** What the exercise asks **
Print each entry word for word without images.

Start of Input material

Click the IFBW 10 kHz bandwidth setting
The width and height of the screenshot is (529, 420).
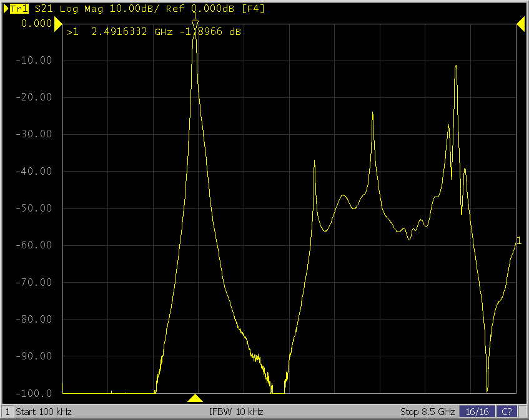click(236, 412)
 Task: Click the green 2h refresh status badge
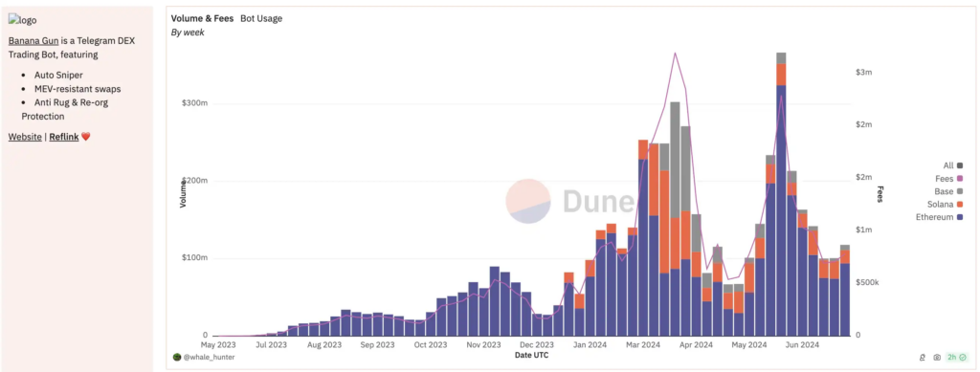957,358
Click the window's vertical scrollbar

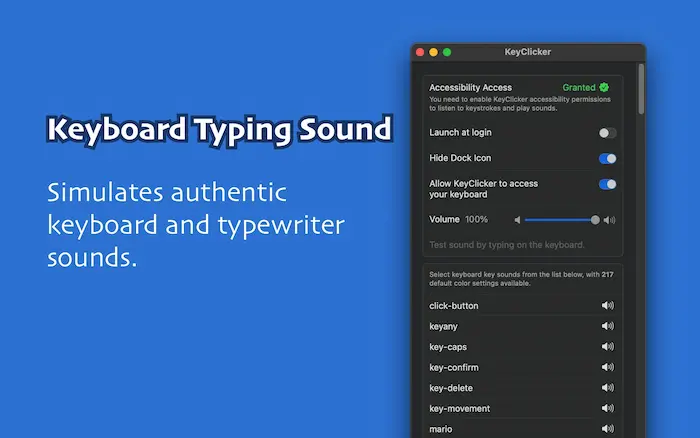click(x=641, y=90)
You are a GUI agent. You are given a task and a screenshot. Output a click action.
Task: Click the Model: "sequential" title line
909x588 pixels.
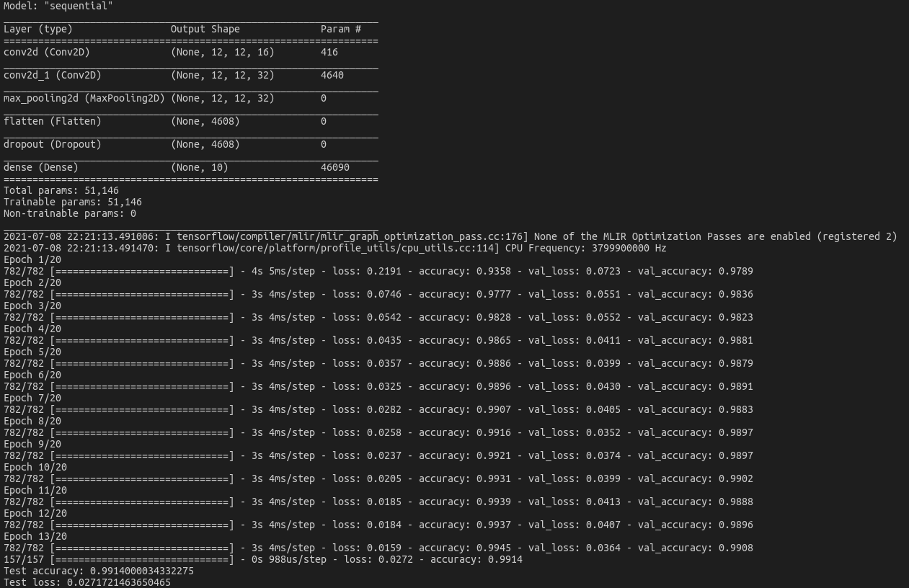pos(57,6)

End of Input material

** Task output **
Click the IFBW 10 kHz bandwidth setting
The width and height of the screenshot is (529, 420).
click(236, 412)
 Task: Click the green 2h refresh status badge
957,358
Click the window's vertical scrollbar

click(x=641, y=90)
You are a GUI agent. You are given a task and a screenshot. Output a click action.
Task: Click the Model: "sequential" title line
909x588 pixels.
pos(57,6)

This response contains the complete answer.